4. Compute loss function - you need to use cross-entropy (logistic loss - see references
above) as loss function
5. Backward propagation - use backward propagation (your implementation) to update
hidden weights
6. Updates weights using optimization algorithms - there are many ways to update
weights you can use plain SGD or advanced methods such as Momentum and Adam.
(but you can get full credit easily without any advanced methods)
7. Repeat 2,3,4,5,6 for all batches - after finishing this process for all batches (it just
iterates all data points of the dataset), it is called ‘one epoch’.
8. Repeat 2,3,4,5,6,7 number of epochs times- You might need to train many epochs to
get a good result. As an option, you may want to print out the accuracy of your network
at the end of each epoch.
Tips
There are many techniques that can speed up the training process of your neural networks.
Feel free to use them. For example, we suggest using vectorization such as Numpy instead of
for loop in python. You can also
1. Try advanced optimizers such as SGD with momentum or Adam.
2. Try other weights initialization methods such as Xavier initialization.
3. Try dropout or batchnorm.
And so on, but you DO NOT really need them to achieve our accuracy goal. A “vanilla” or naive
implementation with proper learning rate can work very well by itself.
DO NOT USE ANY existing machine learning library such as Tensorflow and Pytorch.
6. Submission and Grading
As described previously, we will provide 3 input files (train_image.csv
train_label.csv test_image.csv) in your working path. Your program file should be
named as NeuralNetwork.***. (if you are using python3 or C++11, name it as
NeuralNetwork3.py/NeuralNetwork11.cpp) and output a file
test_predictions.csv.

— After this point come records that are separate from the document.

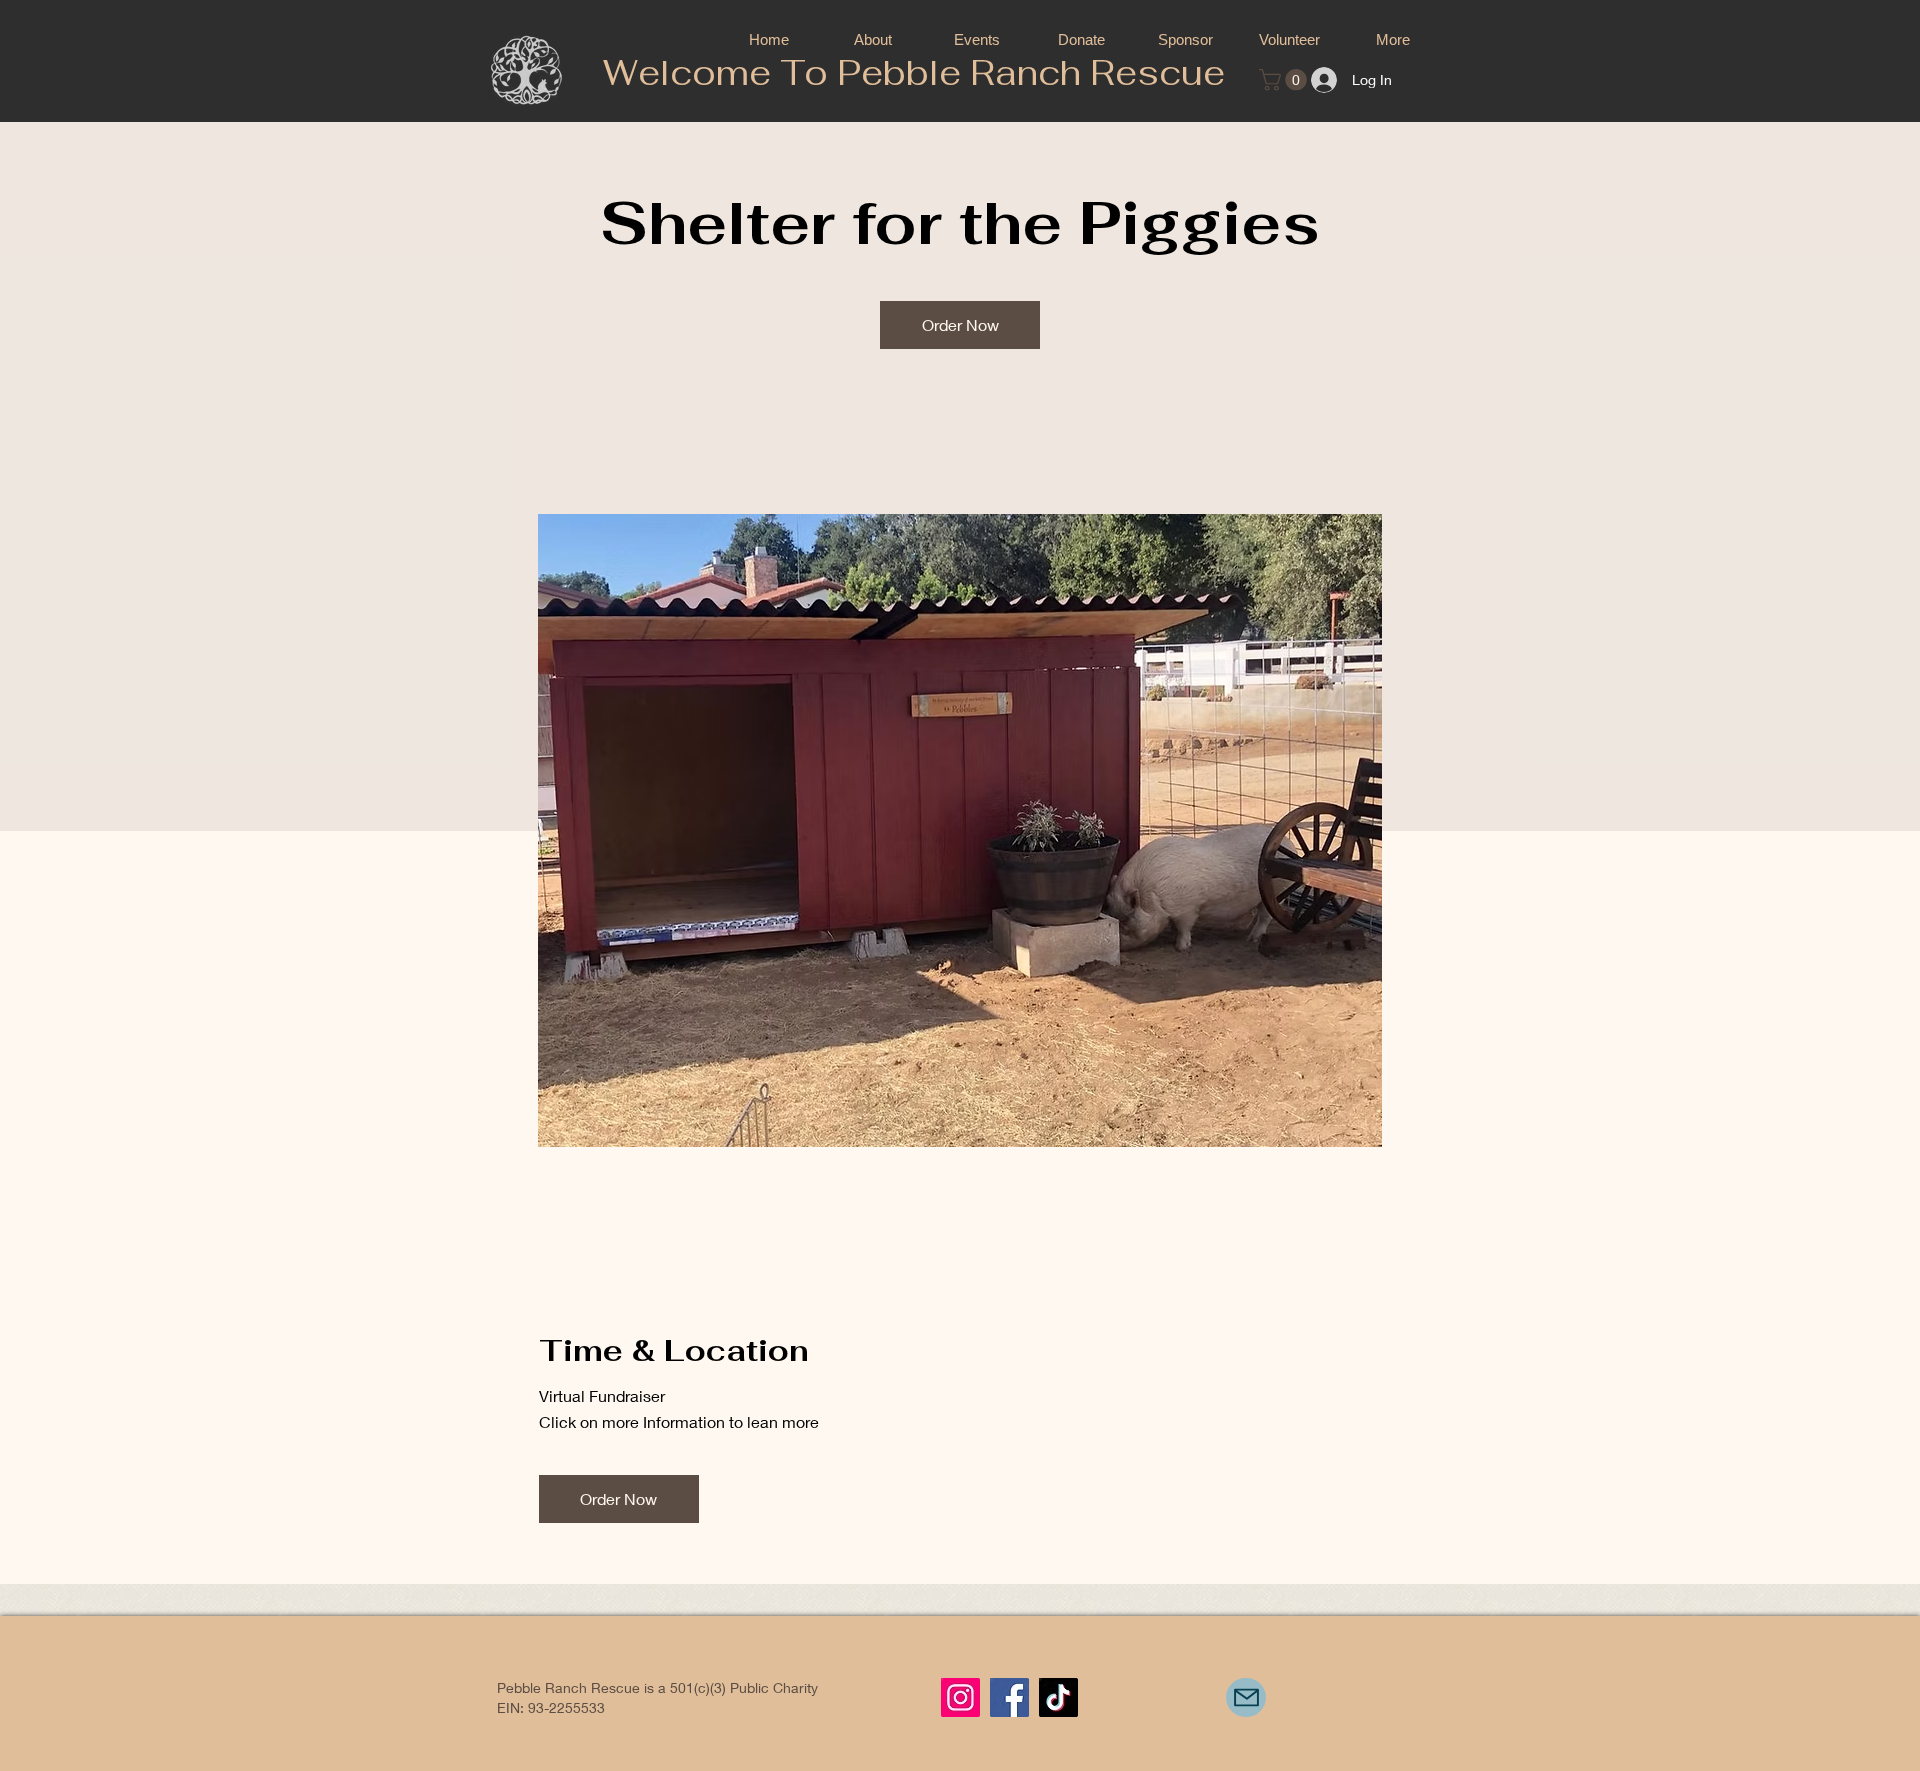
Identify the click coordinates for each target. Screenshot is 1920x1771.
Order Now (960, 324)
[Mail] (1246, 1697)
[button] (1285, 80)
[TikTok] (1058, 1697)
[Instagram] (960, 1697)
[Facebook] (1009, 1697)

You need to make sure the output file name is exactly the same.
The training/testing dataset will be different in submission and grading, but they are subsets
from MNIST.
Grading is based on your prediction accuracy. We hope you can get at least 90% accuracy, any
result better than 90% will get all credit. Results between 50% and 90% will get 50% credit, but
if your accuracy is less than 50% you will get nothing.
Notice: 90% is not a hard goal, if your implementation is correct, you will find little extra work is
needed to achieve the accuracy. In other words, if you cannot get close to the goal, there is a
high possibility that your code has some problems.